Can I accomplish this in a single SQL statement?

RoundSparrow@lemmy.ml · edit-2 11 months ago

Can I accomplish this in a single SQL statement?

iZom@feddit.uk · 11 months ago

I think you can use RANK as a window function and specify TOP 1000

RoundSparrow@lemmy.ml · 11 months ago

Ok, I’m doing some reading: https://medium.com/@amulya349/how-to-select-top-n-rows-from-each-category-in-postgresql-39e3cfebb020

RoundSparrow@lemmy.ml · edit-2 11 months ago

Good results with this approach. I hadn’t considered the RANK OVER PARTITION BY criteria_a values and it works like a champ. It moves the ORDER BY into the realm of focus (criteria_a) and performance seems decent enough… and it isn’t difficult to read the short statement.

SELECT COUNT(ranked_recency.*) AS post_row_count
FROM
  (
     SELECT id, post_id, community_id, published,
        rank() OVER (
           PARTITION BY community_id
           ORDER BY published DESC, id DESC
           )
     FROM post_aggregates) ranked_recency
WHERE rank &lt;= 1000
;

Gives me the expected results over the 5+ million test rows I ran it against.

If you could elaborate on your idea of TOP, please do. I’m hoping there might be a way to wall the LIMIT 1000 into the inner query and not have the outer query need to WHERE filter rank on so many results?

iZom@feddit.uk · 11 months ago

Glad this is working for you. Using TOP probably was a bad idea and I think the way you used RANK <=1000 is a better approach.

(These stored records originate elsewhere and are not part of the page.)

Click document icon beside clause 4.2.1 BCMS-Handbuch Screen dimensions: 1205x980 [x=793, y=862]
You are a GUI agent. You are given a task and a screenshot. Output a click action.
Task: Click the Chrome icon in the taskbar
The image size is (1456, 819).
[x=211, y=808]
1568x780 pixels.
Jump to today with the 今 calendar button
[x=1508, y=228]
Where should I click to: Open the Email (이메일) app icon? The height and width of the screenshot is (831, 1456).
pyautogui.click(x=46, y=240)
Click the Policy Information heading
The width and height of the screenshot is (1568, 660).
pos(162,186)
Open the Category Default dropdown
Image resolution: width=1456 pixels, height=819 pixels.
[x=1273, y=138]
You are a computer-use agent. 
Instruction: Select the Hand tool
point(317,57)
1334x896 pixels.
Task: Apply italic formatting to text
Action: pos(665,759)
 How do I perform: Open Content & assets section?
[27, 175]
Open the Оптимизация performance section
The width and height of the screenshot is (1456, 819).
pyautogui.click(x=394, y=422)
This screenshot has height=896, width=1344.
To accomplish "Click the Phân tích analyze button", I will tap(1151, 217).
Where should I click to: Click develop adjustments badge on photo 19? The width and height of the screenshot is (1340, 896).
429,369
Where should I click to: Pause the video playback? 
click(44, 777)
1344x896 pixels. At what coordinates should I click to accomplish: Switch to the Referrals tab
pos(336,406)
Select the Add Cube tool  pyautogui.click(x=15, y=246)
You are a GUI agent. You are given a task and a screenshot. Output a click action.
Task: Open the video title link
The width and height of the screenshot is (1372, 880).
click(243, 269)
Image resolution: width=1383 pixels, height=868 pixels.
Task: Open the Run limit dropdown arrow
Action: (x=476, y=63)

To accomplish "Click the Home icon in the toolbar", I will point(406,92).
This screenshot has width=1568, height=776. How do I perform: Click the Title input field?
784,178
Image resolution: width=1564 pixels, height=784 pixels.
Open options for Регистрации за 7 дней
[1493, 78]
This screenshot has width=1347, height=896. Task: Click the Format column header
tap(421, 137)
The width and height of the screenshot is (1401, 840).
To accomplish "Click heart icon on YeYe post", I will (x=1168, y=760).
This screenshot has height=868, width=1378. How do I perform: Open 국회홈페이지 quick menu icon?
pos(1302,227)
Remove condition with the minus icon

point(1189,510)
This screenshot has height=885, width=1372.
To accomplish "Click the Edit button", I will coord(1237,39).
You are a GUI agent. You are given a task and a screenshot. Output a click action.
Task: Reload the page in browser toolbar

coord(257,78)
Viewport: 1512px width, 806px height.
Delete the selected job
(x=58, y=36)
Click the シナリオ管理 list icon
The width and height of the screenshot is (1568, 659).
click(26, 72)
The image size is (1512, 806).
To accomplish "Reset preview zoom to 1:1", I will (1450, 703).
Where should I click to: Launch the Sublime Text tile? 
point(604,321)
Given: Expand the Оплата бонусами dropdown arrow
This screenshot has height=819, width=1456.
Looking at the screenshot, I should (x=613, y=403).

If there was a way to safely exclude any of the records - like if you knew that when published was older than X days/months/years it would never make it into the final results, you could filter them out before ranking them. That might squeeze a little more performance out of the query, but could be risky if the data isn’t predictable enough.

RoundSparrow@lemmy.ml · 11 months ago

Thank you

bahmanm@lemmy.ml · 11 months ago

I’m not at my desk ATM but I think this is a prime usecase for crosstabs.